OXFORD University has led tributes to city-born scientist Stephen Hawking, saying the former student ‘reminded us all to be curious’.

Oxford mathematics professor and colleague Roger Penrose said Prof Hawking’s ‘almost supernatural gifts’ were ‘a true symbol of the triumph of mind over matter’.

The professor’s alma mater, University College, said it felt ‘great sadness’ and quoted his former tutor there, Robert Berman, who once said: “It was only necessary for him to know that something could be done, and he could do it without looking to see how other people did it.”

Visit Oxford Tours reminded people that not only was Stephen Hawking born here, both his parents studied at the university.

Stephen William Hawking was born in Oxford on January 8, 1942, ‘exactly 300 years after the death of Galileo’, as his website points out.

His parents, Frank and Isobel, actually lived in north London, but came to Oxford to have their son because it was considered safer during the Second World War.

The family moved to St Albans when the young Stephen was eight, but he returned just nine years later when he won a place at Univ – his father’s old college.

In between spending what he later estimated was ‘about a thousand hours’ studying natural science, he also joined the college boat club.

In a tribute yesterday, Univ said: “Hawking was an active and enthusiastic member of University College Boat Club, where he coxed.

“He maintained a keen and lifelong interest in Univ and returned here on numerous occasions, including a visit in 2016 when he met with a small group of our current physics students.”

After graduating with a first class honours degree, he won a place to study at Trinity Hall, Cambridge, in 1962.

It was there, with his mentor and inspiration Roger Penrose, that he demonstrated that Einstein’s general theory of relativity implied space and time would have a beginning in the Big Bang and an end in black holes.

Professor Penrose said in a tribute yesterday that friends would remember Professor Hawking’s ‘enormous zest for life, great humour, and tremendous determination, yet with normal human weaknesses, as well as his more obvious strengths’.

He added: “It seems clear that he took great delight in his commonly perceived role as ‘the No 1 celebrity scientist’; huge audiences would attend his public lectures, perhaps not always just for scientific edification.”

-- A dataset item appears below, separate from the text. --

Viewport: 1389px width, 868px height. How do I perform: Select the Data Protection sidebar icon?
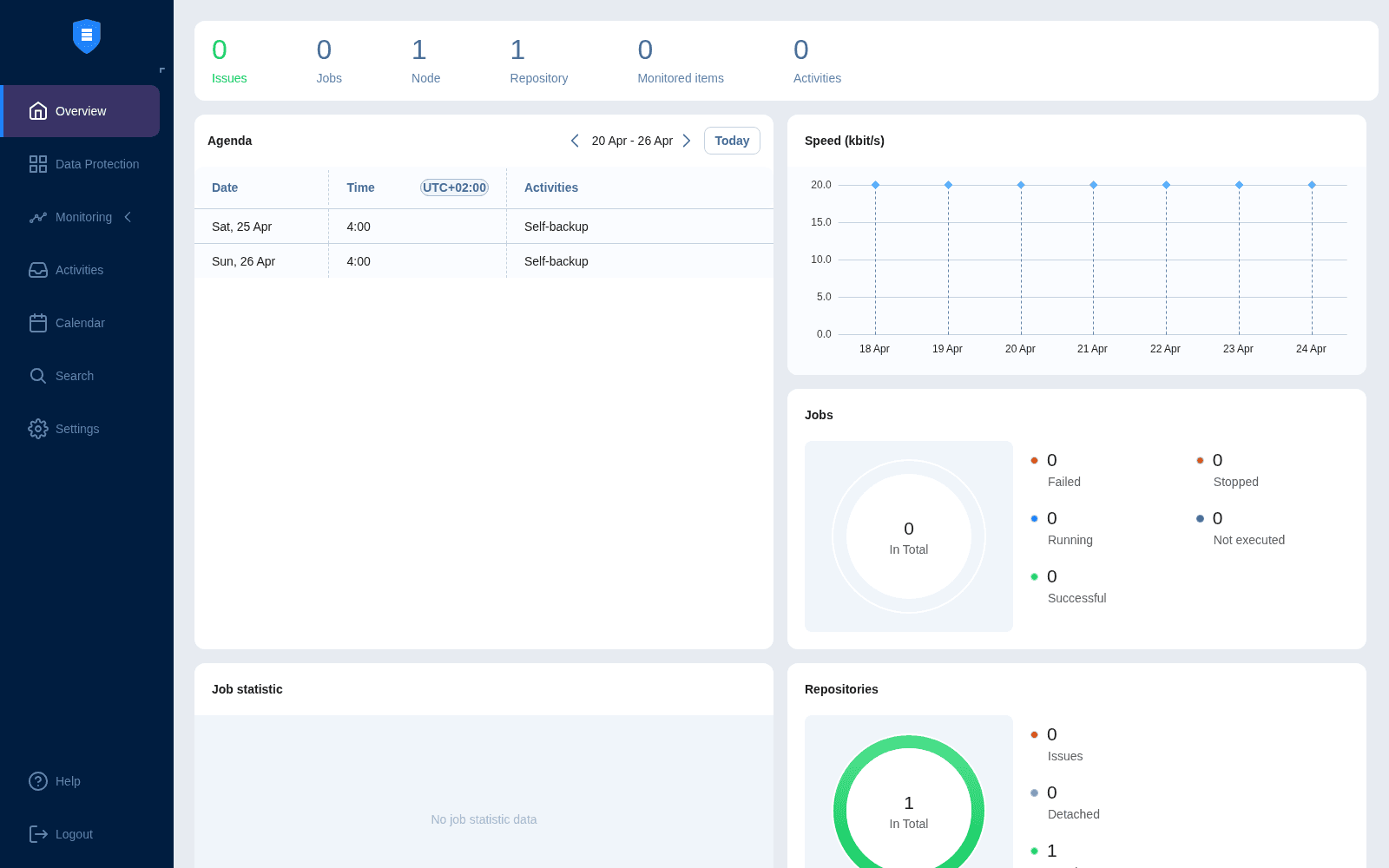[x=37, y=163]
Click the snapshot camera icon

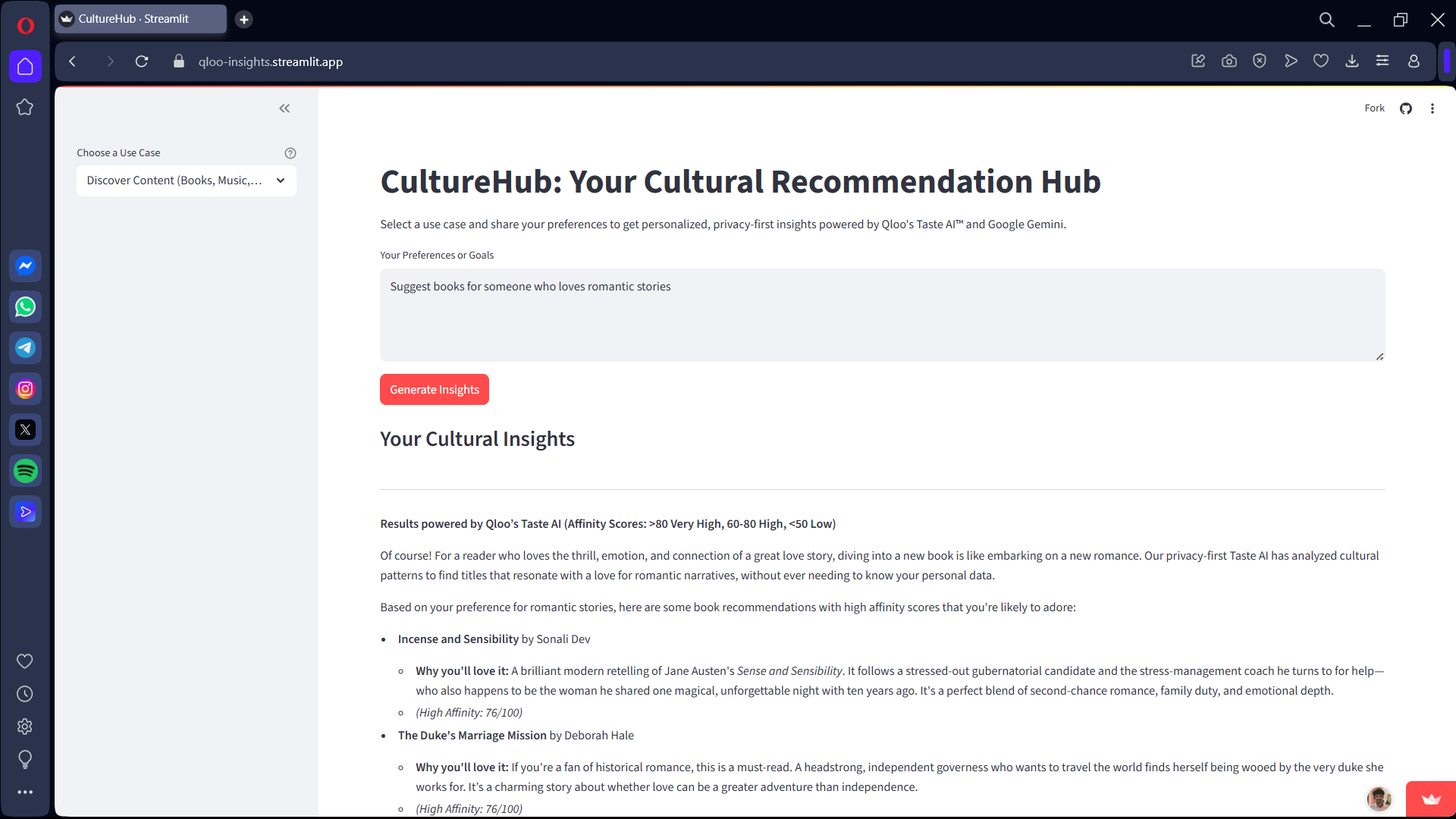[x=1228, y=61]
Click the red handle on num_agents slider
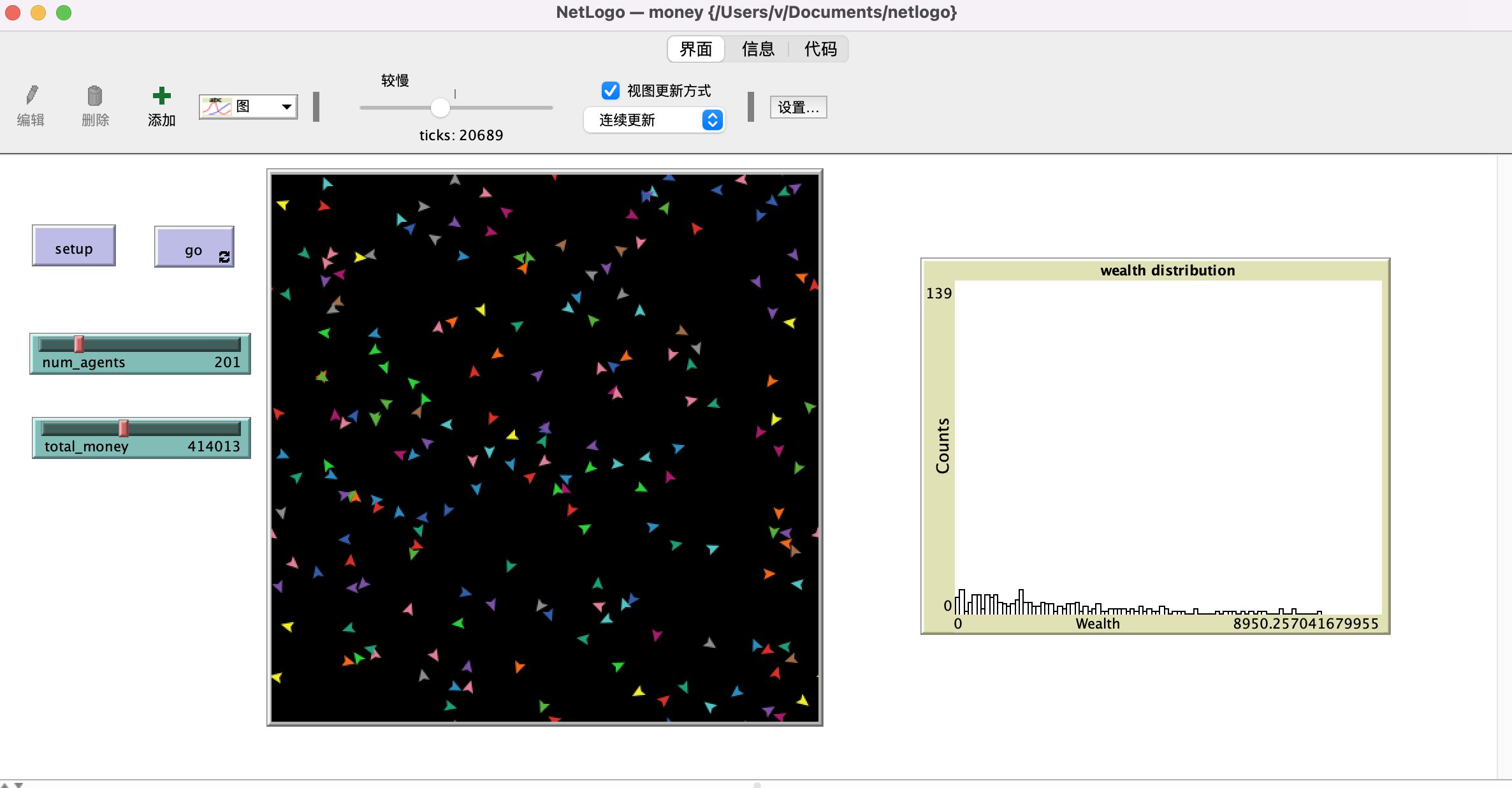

It was also at Cambridge in 1963, shortly after his 21st birthday, that the young Hawking was diagnosed with ALS – a form of Motor Neurone Disease – and given a few years to live.

He went on to live another 55 years, marry twice and have three children.

In 1978, Oxford University honoured its former student with an honorary doctorate of science

Yesterday the university said it was ‘enormously saddened by his passing’, adding: “He reminded us all to ‘be curious’, for there is ‘always something you can do and succeed at’.”

Professor Hawking passed away yesterday morning, aged 76.

He is survived by his three children, Robert, Lucy and Timothy.